(Text section)

From DES Action VOICE newsletter, Issue 104 – Spring 2005

Over the years one of the most perplexing concerns expressed in the DES community has been whether DES exposure affected the neurological system and sexual differentiation. Our readers are aware of physical changes, such as the T-shaped uterus, the higher risk for breast cancer in mothers and daughters, and the risk for clear cell cancer in daughters. Experiments with mice show effects on the reproductive system that also appear in DES Daughters. However, reports on possible neurological effects on humans have not come from experiments but involve analyses of existing factors.

Here, some of the difficulties in getting a valid study are caused by a wide spread in the DES dosages mothers got, in the time in pregnancy when they got it, and for how long they took it. Some mothers began in the classic Smith & Smith regimen of four pills a day, increasing every two weeks until at the end – the 37th week – they were taking 125 mg. per day. This meant the DES-exposed daughter or son had DES during the critical developmental stages of his or her fetus. Other mothers had DES only in the last months, after most development had occurred and fetal life was concentrated on growth.

One 1983 research paper by Vessey, et al stated that, “sex hormones are, however, known to have effects on the organization of the brain in experimental animals with consequential behavioural effects.” Another, often cited, 1982 study by Melissa Hines, et al reported that female rats exposed to DES had altered features of childhood social play and “increased masculine mounting behavior,” while other researchers (Monroe and Silva) noted that same year a decrease in mounting behavior in adult male rats who had been exposed to DES.

Thus, it is apparent that DES did reach the fetal brain in these animals. In an ordinary human pregnancy, the mother’s estrogen does not reach the fetal brain. We do not know if DES did reach the brain and, if it did, whether it could influence brain development. There may be protective factors in humans so that DES would not have the same effects as it has shown in lower mammals. We have seen reports on animal models that similar environmental estrogens can significantly alter the normal biological process of sex and gender differentiation in the brain. Perhaps DES also has had these effects in humans.Yet Theo Colborn and her collaborators, in Our Stolen Future, write that

“Reports linking wildlife contamination with such unexpected behaviors as females sharing nests and feminized males inevitably raise questions about human parenting and sexual choice. Could hormone disruption alter these human attributes? The science on this is slender indeed. While emerging evidence suggests that variations in sexual preference may stem from differences in biology, scientists have only a dim understanding of the factors involved…”

(End Text section)
(Material provided)

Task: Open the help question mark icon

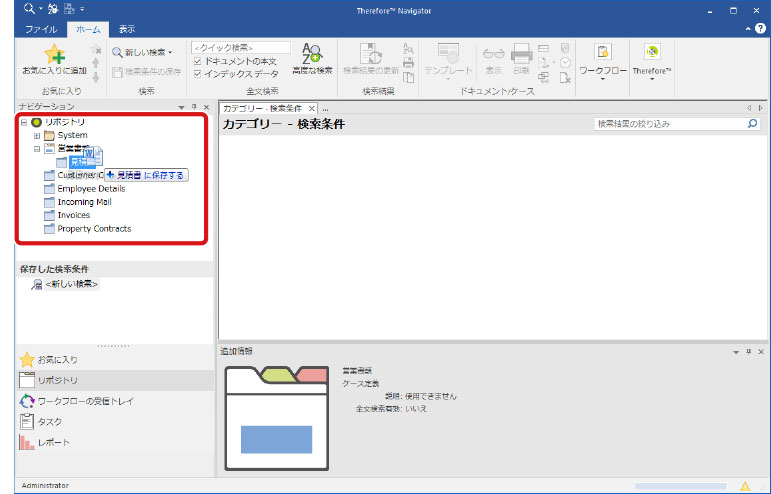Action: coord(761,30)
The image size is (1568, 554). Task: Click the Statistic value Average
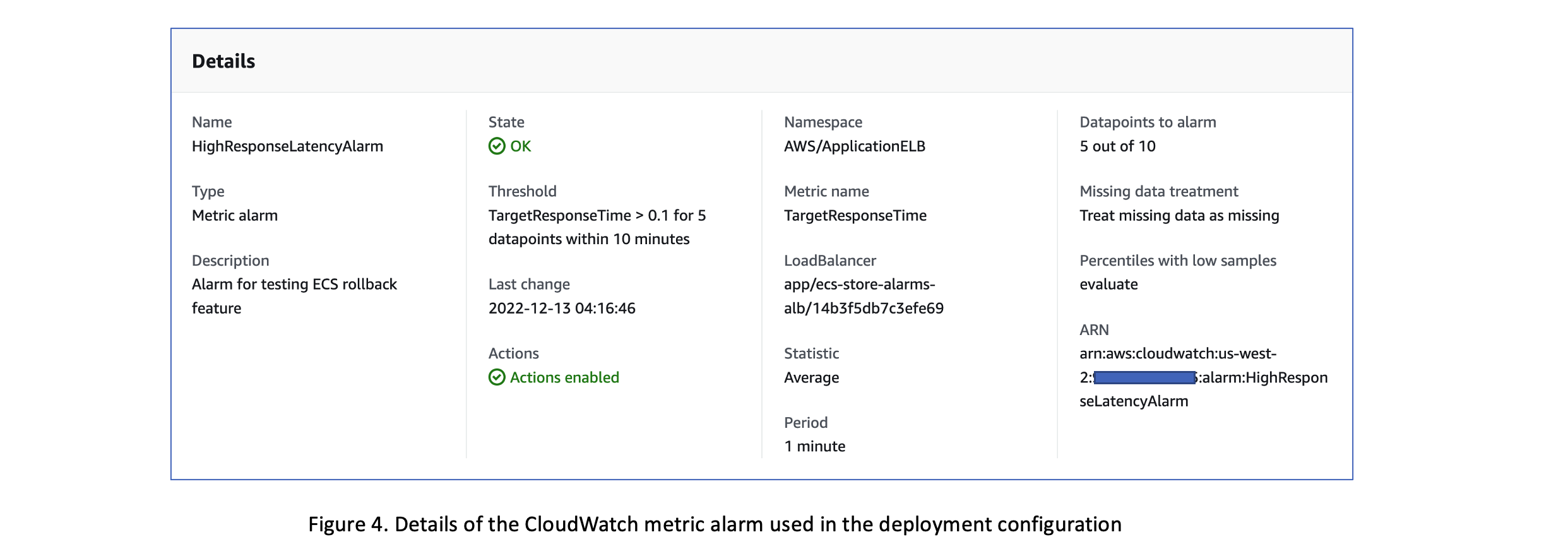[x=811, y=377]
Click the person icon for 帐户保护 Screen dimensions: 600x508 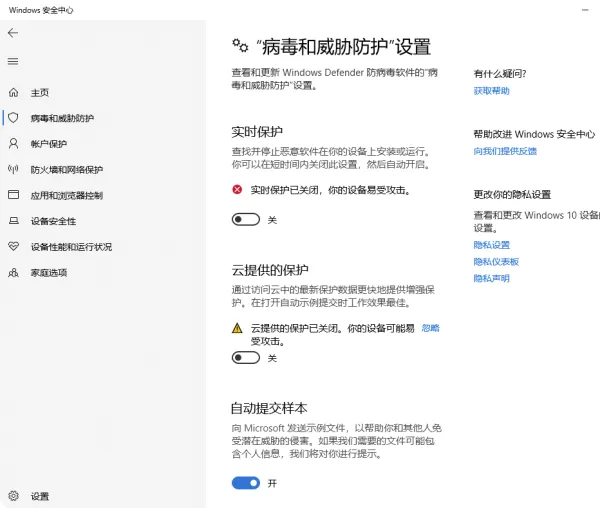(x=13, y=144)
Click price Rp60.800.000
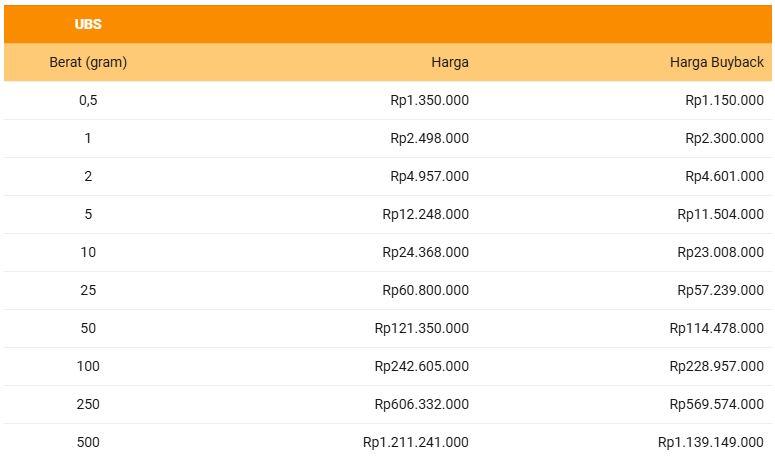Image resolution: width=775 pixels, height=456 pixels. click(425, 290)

(End Material provided)

# Action item:
Please copy the DES newsletter text word for word from "From DES Action" to "of existing factors.".

# Solved problem:
From DES Action VOICE newsletter, Issue 104 – Spring 2005

Over the years one of the most perplexing concerns expressed in the DES community has been whether DES exposure affected the neurological system and sexual differentiation. Our readers are aware of physical changes, such as the T-shaped uterus, the higher risk for breast cancer in mothers and daughters, and the risk for clear cell cancer in daughters. Experiments with mice show effects on the reproductive system that also appear in DES Daughters. However, reports on possible neurological effects on humans have not come from experiments but involve analyses of existing factors.